Back to the towers, I prefer discrete midrange to push the crossover points out past the main vocal range, because crossovers inevitably have error no matter how well designed. They literally can't sum flat over all angles as I recall. And very few bookshelf speakers are 3-way.
- Then yes, some little 5" woofer is going to be strained trying to reproduce midbass at high levels; 6.5" somewhat less so. Because of bass limitations the bookshelf speakers are almost always ported, and not to a super low frequency, so they cannot reproduce the lowest bass. And the port complicates the phase for integrating to a subwoofer
- Because yeah, integrating a sub really well takes work and/or software like Audyssey or Dirac etc.
- For the lowest frequencies you just need a sub(s) or ginormous towers, period.

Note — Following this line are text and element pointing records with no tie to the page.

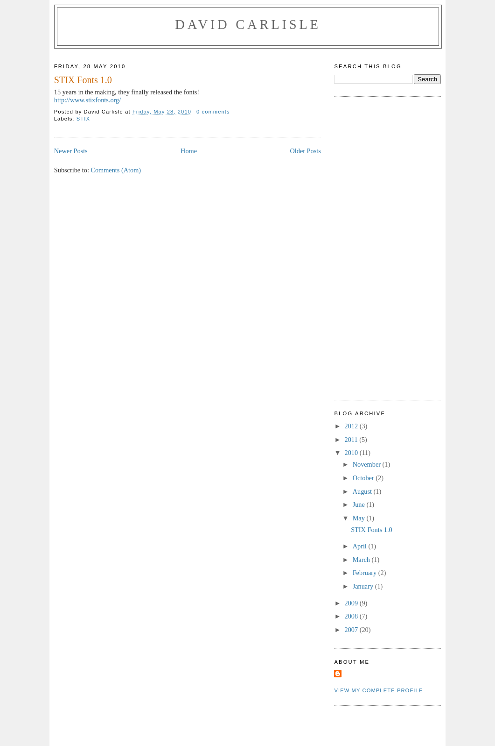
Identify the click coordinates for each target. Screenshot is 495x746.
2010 (352, 452)
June (360, 504)
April (361, 546)
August (363, 491)
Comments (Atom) (116, 170)
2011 (352, 439)
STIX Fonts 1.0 (83, 80)
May (360, 518)
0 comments (213, 111)
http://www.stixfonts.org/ (87, 100)
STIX (83, 118)
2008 (352, 616)
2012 (352, 426)
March (362, 559)
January (364, 586)
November (368, 464)
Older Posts (305, 151)
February (365, 572)
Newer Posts (71, 151)
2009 (352, 603)
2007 (352, 629)
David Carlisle (248, 24)
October (364, 478)
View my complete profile (378, 690)
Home (189, 151)
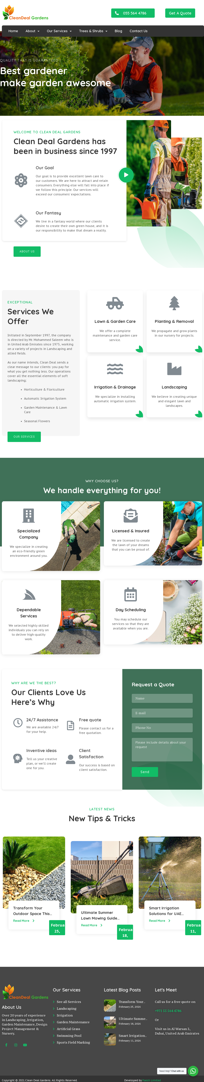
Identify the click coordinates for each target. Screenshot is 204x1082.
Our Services (57, 31)
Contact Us (139, 31)
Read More (24, 922)
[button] (133, 13)
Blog (118, 31)
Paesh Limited (151, 1072)
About (30, 31)
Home (13, 31)
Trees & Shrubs (91, 31)
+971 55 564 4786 (168, 1003)
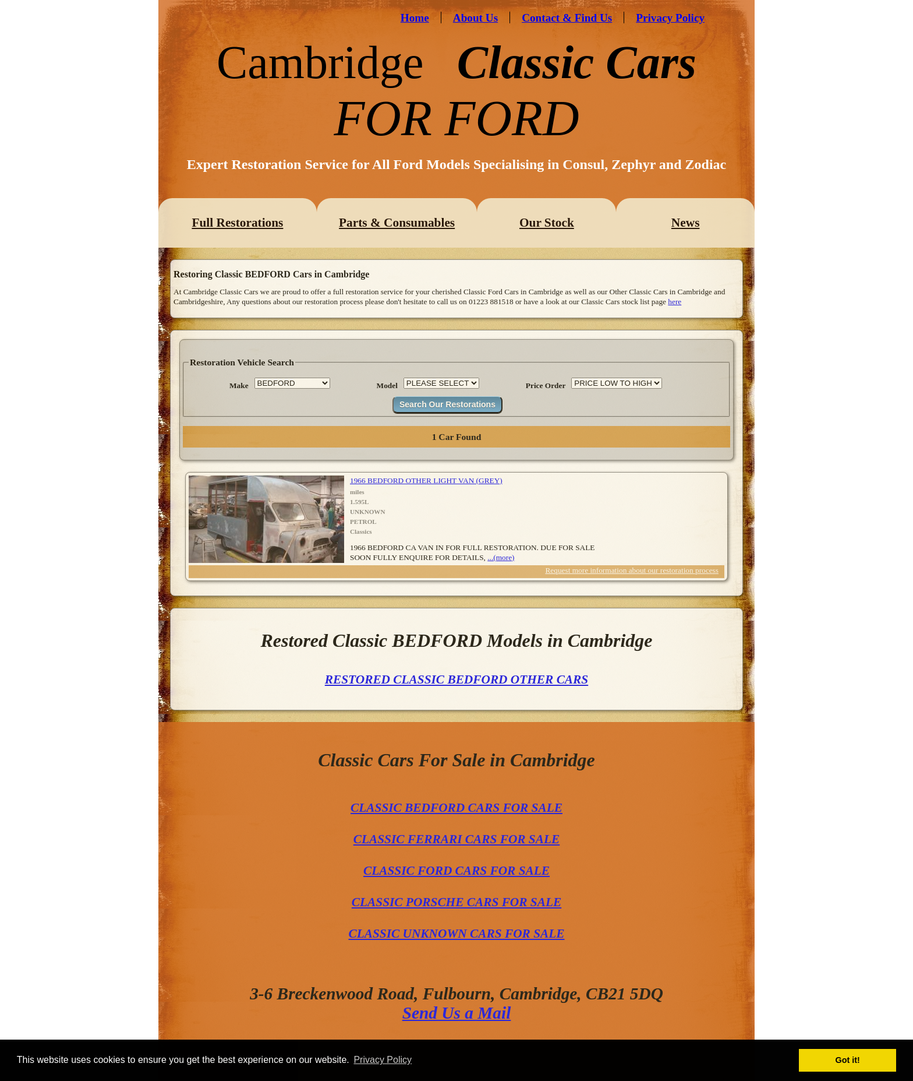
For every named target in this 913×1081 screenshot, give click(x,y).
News (685, 223)
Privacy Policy (670, 18)
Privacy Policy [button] (382, 1060)
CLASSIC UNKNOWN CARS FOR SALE (457, 934)
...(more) (500, 557)
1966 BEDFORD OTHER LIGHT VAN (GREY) (426, 480)
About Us (475, 18)
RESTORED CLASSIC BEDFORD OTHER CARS (456, 679)
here (674, 301)
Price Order (545, 385)
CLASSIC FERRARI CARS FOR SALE (456, 839)
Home (415, 18)
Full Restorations (237, 223)
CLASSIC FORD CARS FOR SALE (456, 871)
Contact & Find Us (567, 18)
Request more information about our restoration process (632, 570)
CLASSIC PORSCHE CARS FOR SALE (456, 902)
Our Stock (546, 223)
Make (239, 385)
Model (387, 385)
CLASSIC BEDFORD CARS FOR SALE (456, 808)
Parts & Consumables (397, 223)
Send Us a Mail (456, 1012)
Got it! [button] (848, 1060)
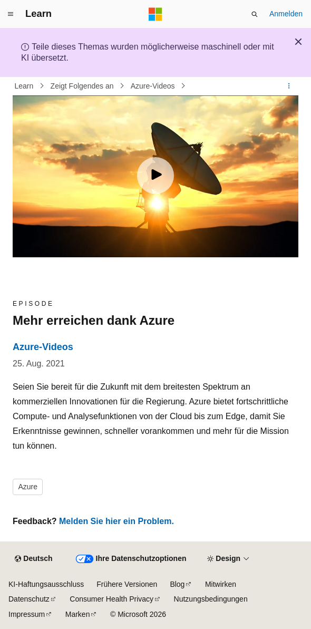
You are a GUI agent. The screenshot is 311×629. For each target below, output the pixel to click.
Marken (77, 614)
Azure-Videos (154, 86)
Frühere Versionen (126, 584)
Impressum (26, 614)
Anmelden (286, 13)
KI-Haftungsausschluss (46, 584)
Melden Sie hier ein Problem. (116, 521)
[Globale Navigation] (10, 14)
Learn (25, 86)
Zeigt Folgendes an (83, 86)
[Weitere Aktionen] (289, 86)
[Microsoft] (155, 14)
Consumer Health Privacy (111, 599)
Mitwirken (220, 584)
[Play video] (155, 175)
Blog (177, 584)
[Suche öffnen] (254, 14)
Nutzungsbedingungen (211, 599)
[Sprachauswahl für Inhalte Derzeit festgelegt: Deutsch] (33, 558)
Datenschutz (29, 599)
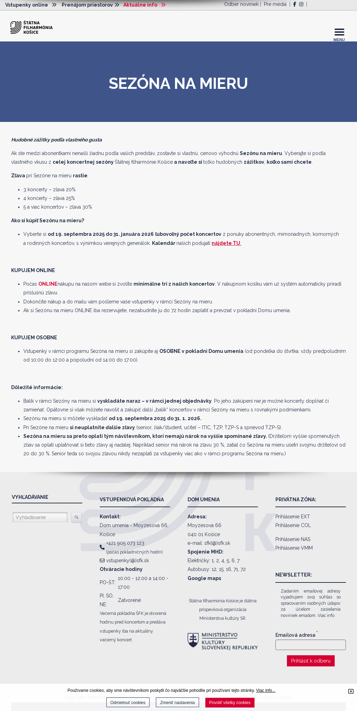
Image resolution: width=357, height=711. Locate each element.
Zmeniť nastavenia (177, 702)
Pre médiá (275, 4)
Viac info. (326, 615)
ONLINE (48, 284)
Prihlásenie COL (293, 525)
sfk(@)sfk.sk (217, 543)
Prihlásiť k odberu (311, 661)
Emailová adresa (296, 635)
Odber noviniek (241, 4)
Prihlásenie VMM (294, 548)
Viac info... (265, 690)
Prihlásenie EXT (292, 516)
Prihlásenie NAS (292, 539)
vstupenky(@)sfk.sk (127, 560)
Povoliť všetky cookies (230, 702)
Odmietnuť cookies (128, 702)
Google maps (204, 578)
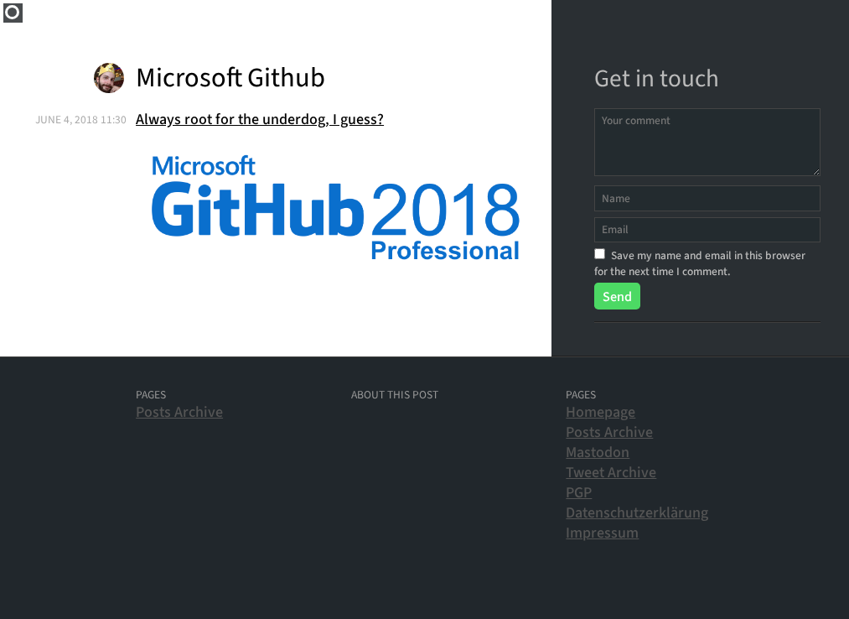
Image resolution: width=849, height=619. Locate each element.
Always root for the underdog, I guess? (260, 119)
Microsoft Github (230, 78)
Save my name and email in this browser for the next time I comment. (699, 263)
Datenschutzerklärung (637, 512)
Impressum (602, 533)
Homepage (600, 412)
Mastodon (597, 452)
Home (13, 13)
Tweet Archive (611, 472)
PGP (579, 492)
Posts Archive (179, 413)
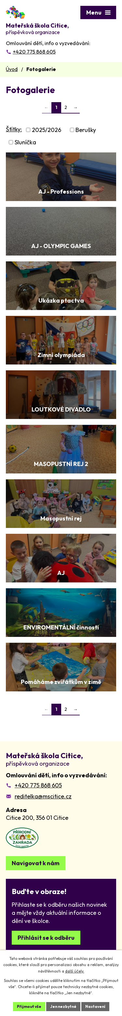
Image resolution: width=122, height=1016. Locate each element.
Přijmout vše (29, 1006)
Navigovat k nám (36, 863)
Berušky (85, 130)
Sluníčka (25, 142)
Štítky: (14, 129)
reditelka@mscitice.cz (43, 796)
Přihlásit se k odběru (46, 937)
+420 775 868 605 (38, 785)
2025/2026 (46, 130)
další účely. (74, 971)
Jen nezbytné (63, 1006)
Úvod (12, 69)
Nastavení (95, 1006)
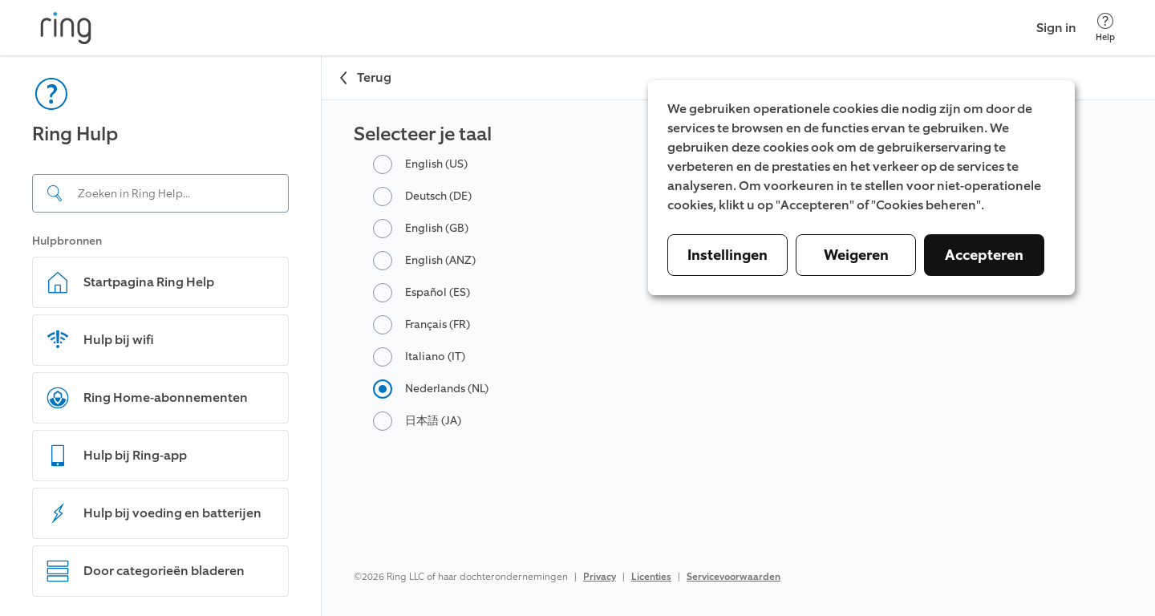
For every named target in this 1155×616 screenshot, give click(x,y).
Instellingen (727, 255)
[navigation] (161, 335)
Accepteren (984, 255)
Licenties (651, 576)
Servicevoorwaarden (733, 576)
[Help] (1105, 27)
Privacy (599, 576)
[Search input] (160, 193)
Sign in (1056, 27)
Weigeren (856, 255)
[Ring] (65, 28)
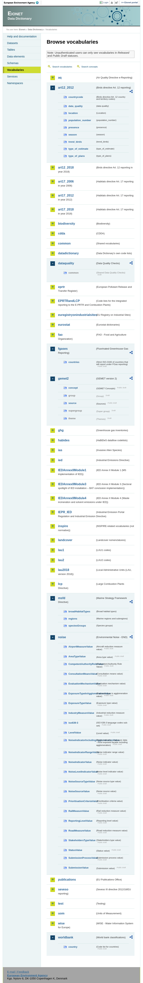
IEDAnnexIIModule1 (72, 470)
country (72, 946)
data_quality (75, 106)
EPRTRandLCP (69, 300)
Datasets (12, 43)
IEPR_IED (65, 512)
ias (60, 450)
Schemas (12, 63)
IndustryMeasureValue (81, 713)
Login (105, 2)
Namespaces (15, 83)
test (60, 903)
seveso (63, 889)
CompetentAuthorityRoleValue (81, 664)
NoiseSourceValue (79, 791)
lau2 (61, 560)
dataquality (66, 263)
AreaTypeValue (77, 656)
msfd (61, 598)
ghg (60, 430)
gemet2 (63, 378)
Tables (11, 49)
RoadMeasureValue (79, 830)
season (72, 134)
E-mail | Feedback (18, 971)
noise (62, 637)
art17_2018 (66, 209)
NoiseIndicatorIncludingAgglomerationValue (81, 740)
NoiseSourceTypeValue (81, 781)
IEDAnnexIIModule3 (72, 484)
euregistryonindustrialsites (76, 314)
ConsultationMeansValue (81, 673)
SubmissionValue (78, 867)
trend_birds (75, 141)
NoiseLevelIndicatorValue (81, 771)
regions (72, 618)
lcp (60, 583)
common (64, 243)
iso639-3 (73, 722)
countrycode (75, 97)
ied (60, 460)
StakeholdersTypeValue (81, 840)
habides (63, 440)
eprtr (61, 286)
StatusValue (75, 850)
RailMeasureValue (78, 811)
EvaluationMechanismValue (81, 683)
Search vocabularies (62, 67)
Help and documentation (22, 36)
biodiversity (66, 223)
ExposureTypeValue (79, 703)
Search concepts (89, 67)
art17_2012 (66, 195)
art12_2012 (66, 87)
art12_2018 (66, 167)
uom (61, 913)
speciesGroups (77, 625)
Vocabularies (15, 69)
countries (73, 362)
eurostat (64, 324)
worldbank (65, 937)
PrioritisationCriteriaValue (81, 801)
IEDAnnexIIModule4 (72, 498)
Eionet (22, 29)
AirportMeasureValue (80, 646)
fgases (63, 348)
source (72, 403)
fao (60, 334)
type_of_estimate (78, 148)
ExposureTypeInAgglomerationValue (81, 693)
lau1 (61, 550)
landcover (65, 540)
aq (60, 77)
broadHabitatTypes (79, 611)
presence (73, 127)
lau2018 (63, 570)
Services (12, 76)
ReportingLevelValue (80, 820)
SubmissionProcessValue (81, 857)
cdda (61, 233)
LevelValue (74, 732)
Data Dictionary (35, 29)
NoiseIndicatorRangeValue (81, 752)
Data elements (16, 56)
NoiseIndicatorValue (79, 762)
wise (61, 923)
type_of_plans (76, 156)
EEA (22, 3)
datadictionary (68, 253)
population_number (79, 120)
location (73, 113)
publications (67, 879)
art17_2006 (66, 181)
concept (73, 387)
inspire (63, 526)
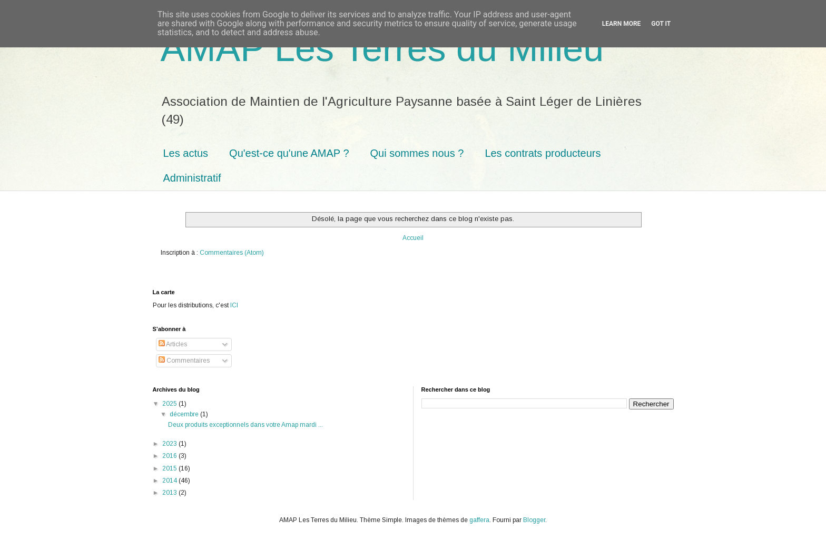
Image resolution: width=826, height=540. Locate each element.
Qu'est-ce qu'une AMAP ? (289, 153)
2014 (170, 480)
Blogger (534, 520)
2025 (170, 403)
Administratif (192, 178)
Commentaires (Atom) (232, 252)
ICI (234, 305)
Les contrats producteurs (543, 153)
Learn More (621, 23)
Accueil (413, 238)
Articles (173, 344)
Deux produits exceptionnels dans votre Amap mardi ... (245, 424)
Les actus (186, 153)
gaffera (479, 520)
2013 (170, 492)
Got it (661, 23)
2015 (170, 468)
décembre (185, 414)
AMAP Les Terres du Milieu (382, 48)
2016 (170, 455)
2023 (170, 443)
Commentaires (184, 360)
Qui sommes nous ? (417, 153)
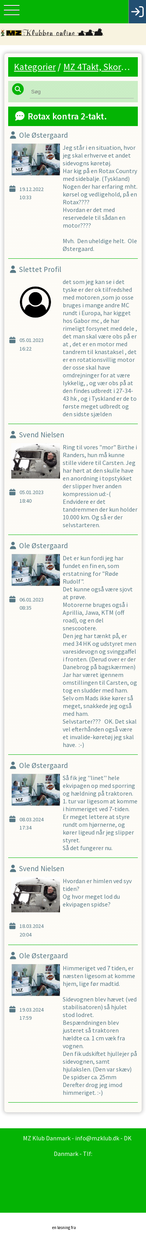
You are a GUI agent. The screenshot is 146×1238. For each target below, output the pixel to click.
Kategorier (35, 67)
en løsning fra (75, 1223)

This interesting research summarizes as "if you can't play the lowest frequencies pretty dang loud, it is useless, because you literally cannot hear it."
https://www.aes.org/e-lib/browse.cfm?elib=5147 (Caveat: harmonics be they natural and/or distortion may give an
impression of bass-indeed there is DSP for this-but not "da real BASS")
- As reference, the Focal 936 we run tune down to 40 Hz. But they are pretty big, like 4' tall. Low enough for any regular music; not for movie explosions or long organ pipes or some electronica. An SVS SB2000 Pro definitely enhances the bottom. And these days, who doesn't want their bottom enhanced?